Com a complexificação da vida social e sem quaisquer garantias de paz e segurança, os seres humanos viram-se então na necessidade de celebrar um contrato cujos termos garantissem a estabilidade desejada. A esse contrato deu-se o nome de contrato social. Um contrato celebrado pelos cidadãos entre si em que cada um se compromete a renunciar aos seus direitos, que são transferidos de forma incondicional e irrevogável para as mãos do soberano. O soberano - um homem ou um conjunto de homens -, por sua vez, tratará de garantir o direito à vida constantemente ameaçado no estado de natureza. Dito de outro modo: confrontados com a instabilidade generalizada, os seres humanos, agora convertidos em cidadãos, transferem os seus direitos para as mãos de um soberano que sem quaisquer outros limites se encarrega de garantir a paz e a segurança desejadas. Um pau de dois bicos, portanto.
Por um lado, o direito à vida fica salvaguardado, essa é a única obrigação do soberano. Por outro, exatamente por não estar obrigado a mais nada, isto é, por ter poderes absolutos, o soberano está acima da lei, que impõe sem qualquer contestação possível. Daí que o soberano seja apelidado de Leviatã, o mostro marinho da mitologia, e o seu corpo seja alimentado pela acumulação dos cidadãos anónimos que assim são devorados pela terrível criatura. Ou seja, a preocupação com a segurança, talvez excessiva, deixa os cidadãos completamente à mercê do soberano, que legisla e executa as leis sem que tenha de dar qualquer justificação.
Embora te pareça distante no tempo e improvável no estado a que chegaram as democracias atuais, a verdade é que continua a ser importante estudar a proposta de Thomas Hobbes. Desde logo porque ainda existem estados totalitários, como acontece com a Coreia do Norte, onde sob o mesmo pretexto da segurança os cidadãos se vêm convertidos em elementos de uma mesma massa uniforme sem acesso a alguns dos direitos fundamentais: a liberdade de pensamento e expressão, o direito à diferença, à indignação... Depois, porque mesmo em democracia, em relação à qual ninguém te pediu opinião - o contrato social está implícito, tácito, quando nasces já fazes parte do sistema -, existem perigos semelhantes: é verdade que as liberdades fundamentais estão garantidas, pelo menos teoricamente, mas não é menos verdade que há sempre interesses instalados empenhados em manipular-te e levar-te a pensar de um modo que proteja esses mesmos interesses.
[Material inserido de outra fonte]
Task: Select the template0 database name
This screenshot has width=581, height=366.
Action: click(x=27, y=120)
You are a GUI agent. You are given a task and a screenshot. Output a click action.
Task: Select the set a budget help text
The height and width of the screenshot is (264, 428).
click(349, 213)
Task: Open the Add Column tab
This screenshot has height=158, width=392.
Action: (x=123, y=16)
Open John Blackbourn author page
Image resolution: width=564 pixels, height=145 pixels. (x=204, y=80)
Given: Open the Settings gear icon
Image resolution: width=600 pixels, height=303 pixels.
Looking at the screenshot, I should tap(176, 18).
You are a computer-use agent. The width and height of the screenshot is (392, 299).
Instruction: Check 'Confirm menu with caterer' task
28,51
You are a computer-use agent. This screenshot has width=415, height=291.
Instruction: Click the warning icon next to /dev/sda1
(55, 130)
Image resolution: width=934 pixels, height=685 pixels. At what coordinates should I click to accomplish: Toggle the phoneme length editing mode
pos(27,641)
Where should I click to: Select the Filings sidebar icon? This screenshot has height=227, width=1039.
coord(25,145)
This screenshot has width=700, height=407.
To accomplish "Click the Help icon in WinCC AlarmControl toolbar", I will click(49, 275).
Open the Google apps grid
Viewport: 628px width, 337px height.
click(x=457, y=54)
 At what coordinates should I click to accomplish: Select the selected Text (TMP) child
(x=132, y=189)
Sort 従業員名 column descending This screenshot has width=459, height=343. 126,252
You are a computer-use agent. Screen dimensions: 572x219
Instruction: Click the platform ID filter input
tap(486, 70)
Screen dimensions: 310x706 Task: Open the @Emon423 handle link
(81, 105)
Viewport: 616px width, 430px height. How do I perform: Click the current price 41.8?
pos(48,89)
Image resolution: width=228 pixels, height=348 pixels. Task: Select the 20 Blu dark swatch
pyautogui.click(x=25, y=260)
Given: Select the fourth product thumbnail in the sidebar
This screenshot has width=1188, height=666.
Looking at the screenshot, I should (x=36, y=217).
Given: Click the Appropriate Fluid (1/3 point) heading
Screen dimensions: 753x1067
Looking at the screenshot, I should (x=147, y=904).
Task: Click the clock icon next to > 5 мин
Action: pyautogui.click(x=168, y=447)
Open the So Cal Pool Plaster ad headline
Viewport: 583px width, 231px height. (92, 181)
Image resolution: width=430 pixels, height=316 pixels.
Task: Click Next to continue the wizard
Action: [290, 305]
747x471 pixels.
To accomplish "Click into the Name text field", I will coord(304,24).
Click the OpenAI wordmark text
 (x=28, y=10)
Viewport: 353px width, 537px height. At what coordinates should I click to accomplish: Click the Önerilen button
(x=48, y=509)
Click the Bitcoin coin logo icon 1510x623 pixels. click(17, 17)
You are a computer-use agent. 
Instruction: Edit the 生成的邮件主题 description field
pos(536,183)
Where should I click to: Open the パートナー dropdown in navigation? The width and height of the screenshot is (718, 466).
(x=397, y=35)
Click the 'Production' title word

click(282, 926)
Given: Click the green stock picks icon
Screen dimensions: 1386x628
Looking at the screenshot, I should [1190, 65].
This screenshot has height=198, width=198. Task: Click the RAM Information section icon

Chomsky, um filósofo particularmente atento ao modo como o mundo está organizado, uma vez confrontado com a letra de Redemption Song de Bob Marley, que ouviste nas aulas e poderás reapreciar de seguida na versão de Matisyahu, é bastante claro em relação a isso mesmo: Eu devia conhecer essa canção. Quando as pessoas quiseram tanta liberdade que deixaram de poder ser escravizadas, assassinadas ou reprimidas, desenvolveram-se naturalmente novas formas de controlo, para tentar impor formas de escravidão mental, a fim de que aceitassem um enquadramento de doutrinação e não questionassem o que quer que fosse. Quando se consegue que as pessoas não percebam e deixem de questionar doutrinas tão cruciais, elas estão escravizadas. Irão seguir ordens como se estivessem diante de uma arma apontada.